▶ JOB 1:
Answer these questions about the baseball article:
(a) What does Johnson say every single one of his players could be?
(b) In which month did the high-level conditioning work take place?
(c) What was Silseth the first guy to in every sprint/agility drill?

▶ DOCUMENT SEGMENT:
• • • • •
Johnson is well aware that his lineup is full of talent. However, he understands that they’re much more than their talent alone.

“The cool part about it is, I know it doesn’t happen by accident,” Johnson said. “I think every single one of them could be a professional player. I don't think that’s a stretch to say that. The talent, you start there. But then, what they do on a daily basis is what separates them. The next part is the toughness or consistency to not just rely on the success. This doesn’t happen by accident, it happens by talent, preparation [and] mental toughness. They don’t really get rattled by getting out or maybe a bad game. They do a really good job of staying present and then staying to their plan. One of our biggest things is making the pitcher adjust to us as opposed to us adjusting to the pitcher.”

Chase Silseth’s work ethic speaks for itself

Arizona’s ace pitcher Chase Silseth has been phenomenal for his squad while turning in some dominant pitching outings this season. He is one of the best pitchers in all the Pac-12 and the nation and has been very reliable for the Wildcats in setting the tone in any given series. A player with a competitive streak that’s complemented well by an excellent work ethic.

“In September, we had some very high-level conditioning things that maybe we hadn’t done before that he [Silseth] always won,” Johnson said. “He was the first guy to the line in every sprint/agility drill. As the workouts continued to raise in intensity and duration, he kept winning. That was kind of the first thing that really stood out to me.”

Johnson couldn’t help but gush over Silseth’s desire to win mixed with his pure pitching ability.

“When we started our inter-squad phase, I did feel like we were going to have a good offensive team again,” Johnson said. “All but one outing in the fall, he shut our team down pretty good. You can see the competitiveness come through in that regard. It’s so hard to get that match of internal character, competitiveness [and] desire to win with the pitch ability [Silseth] has. I think that’s what separates him and sets him apart.”
• • • • •
▶ RECORDS PROVIDED:
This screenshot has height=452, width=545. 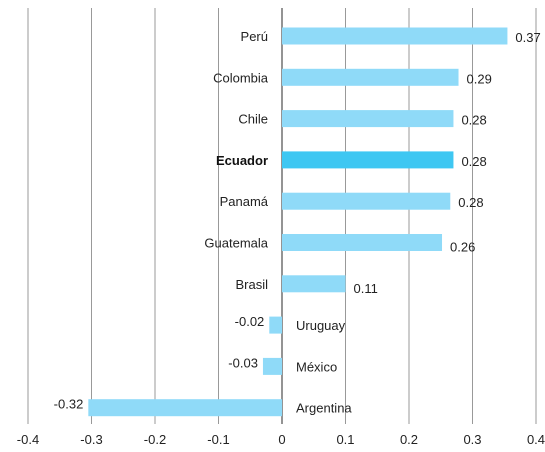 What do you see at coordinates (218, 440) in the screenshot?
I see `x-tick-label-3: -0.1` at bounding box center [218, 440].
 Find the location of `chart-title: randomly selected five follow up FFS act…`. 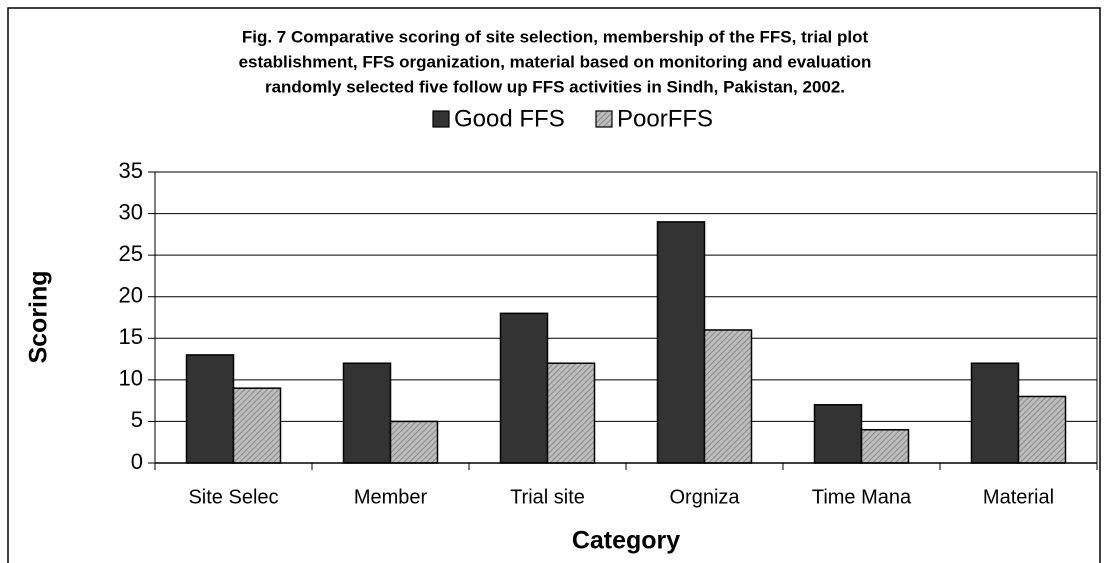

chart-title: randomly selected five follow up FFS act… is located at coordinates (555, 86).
• • • • •
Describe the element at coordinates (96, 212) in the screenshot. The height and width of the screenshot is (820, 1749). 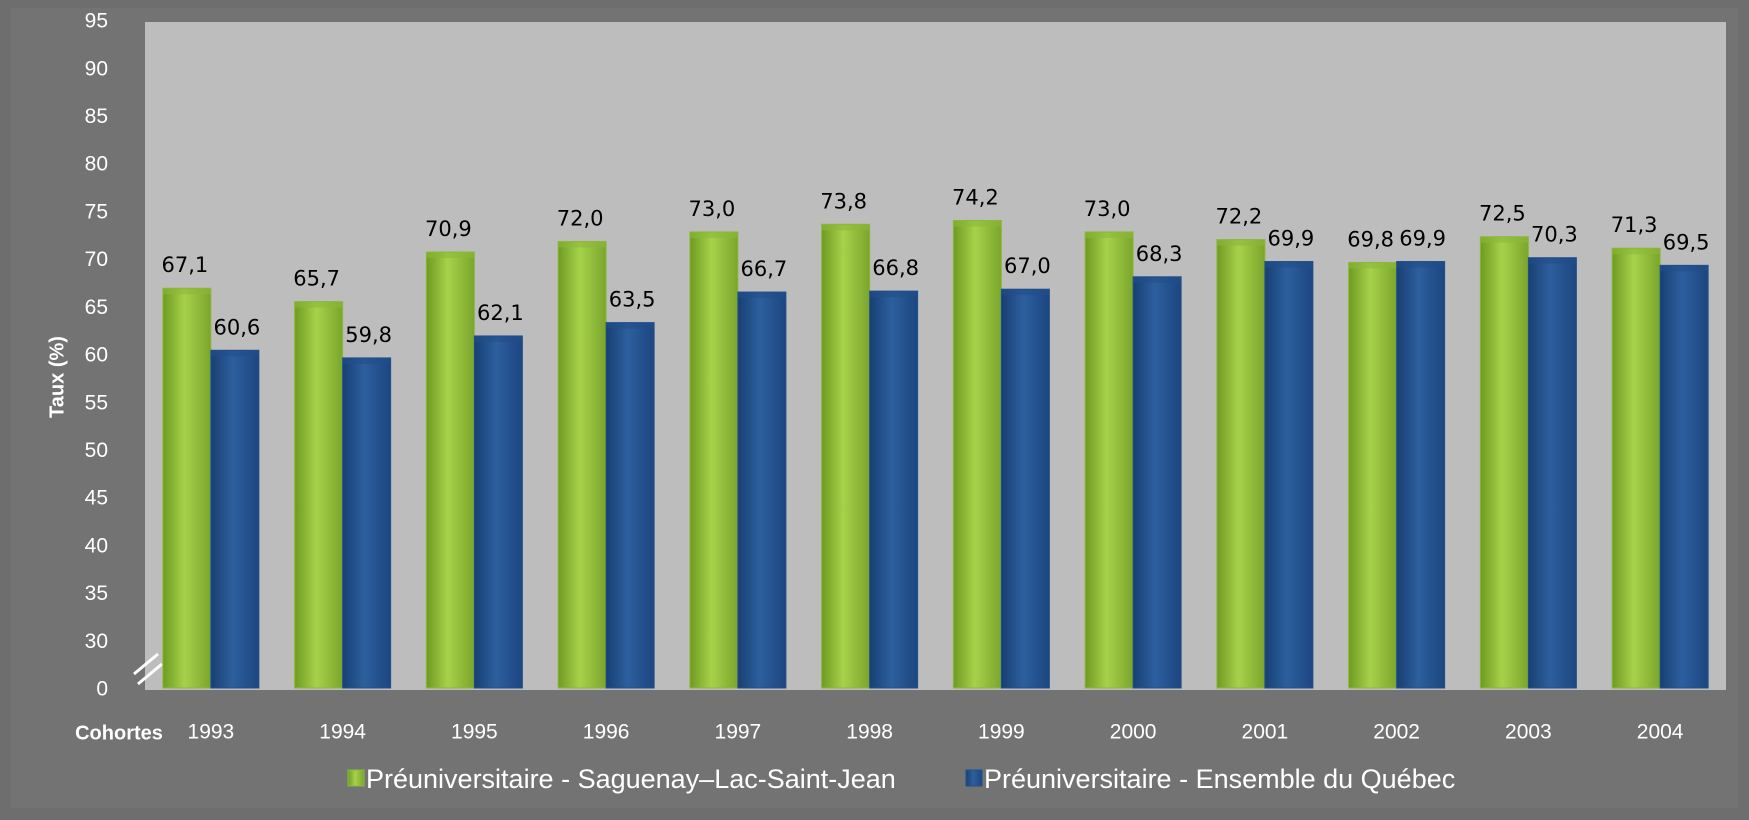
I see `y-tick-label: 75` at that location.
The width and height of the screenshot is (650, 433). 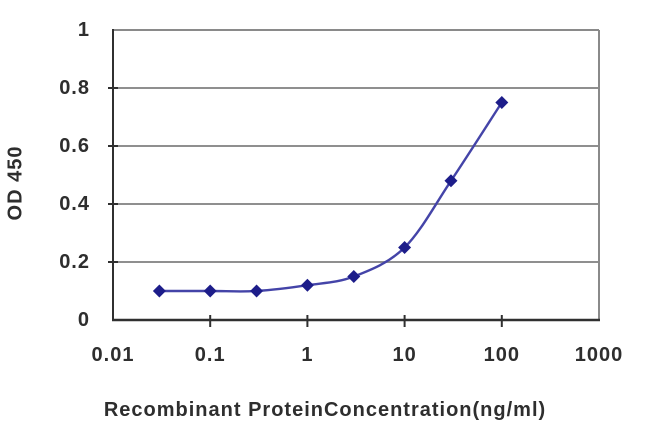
• • • • •
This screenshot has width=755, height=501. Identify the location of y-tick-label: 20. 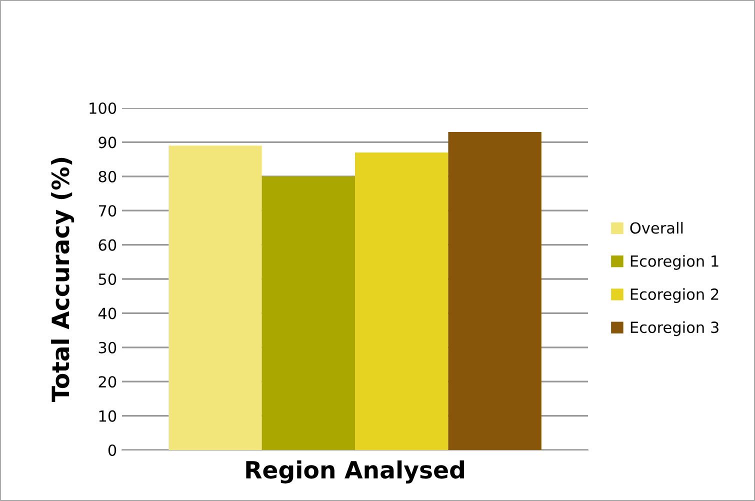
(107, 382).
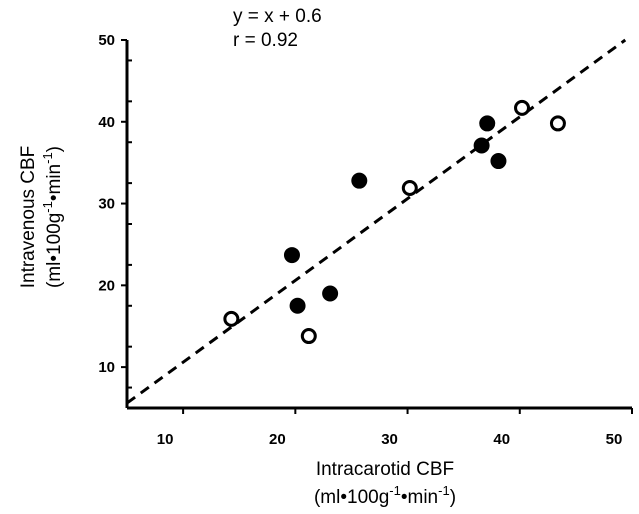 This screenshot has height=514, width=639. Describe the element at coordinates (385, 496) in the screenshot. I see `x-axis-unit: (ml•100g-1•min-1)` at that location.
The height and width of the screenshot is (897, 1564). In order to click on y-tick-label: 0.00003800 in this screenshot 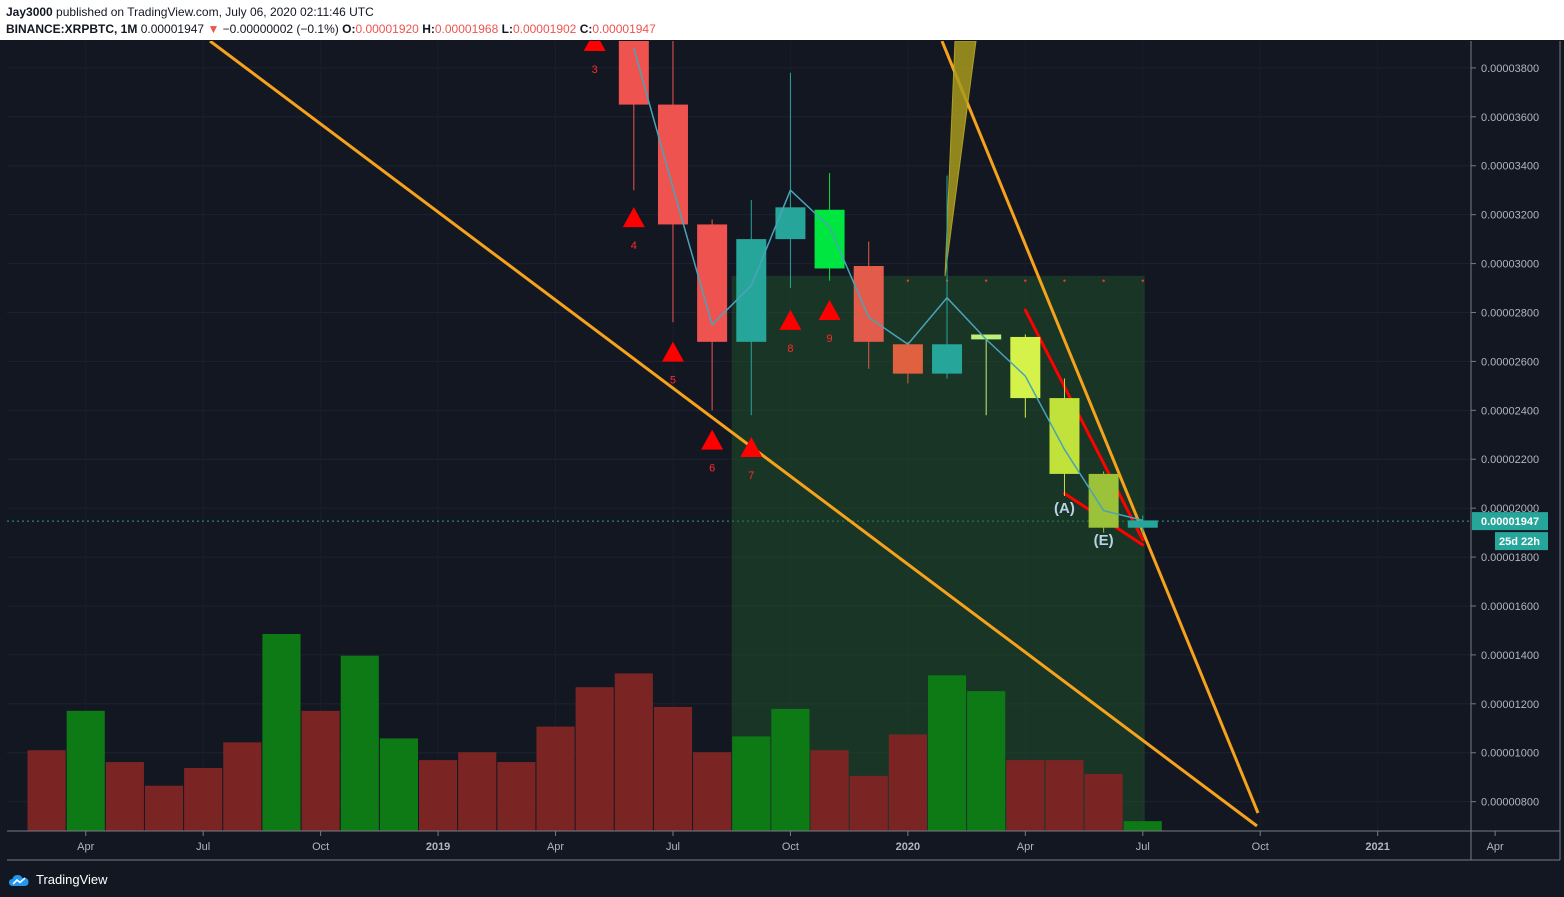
• • • • •
▶ JOB 2:
Rewrite the entries starting at the line that contains "This screenshot has width=755, height=501." and ending at the line that contains "The height and width of the screenshot is (897, 1564).", with "y-tick-label" changed to "y-axis label" and nothing else altered. Leave the pictures out.

▶ EXERCISE OUTPUT 1:
(a) A professional player.
(b) September.
(c) The line.

▶ EXERCISE OUTPUT 2:
This screenshot has width=755, height=501. Identify the location of y-axis label: 20. 
(107, 382).
 This screenshot has height=514, width=639. Describe the element at coordinates (385, 496) in the screenshot. I see `x-axis-unit: (ml•100g-1•min-1)` at that location.
The height and width of the screenshot is (897, 1564). In order to click on y-axis label: 0.00003800 in this screenshot 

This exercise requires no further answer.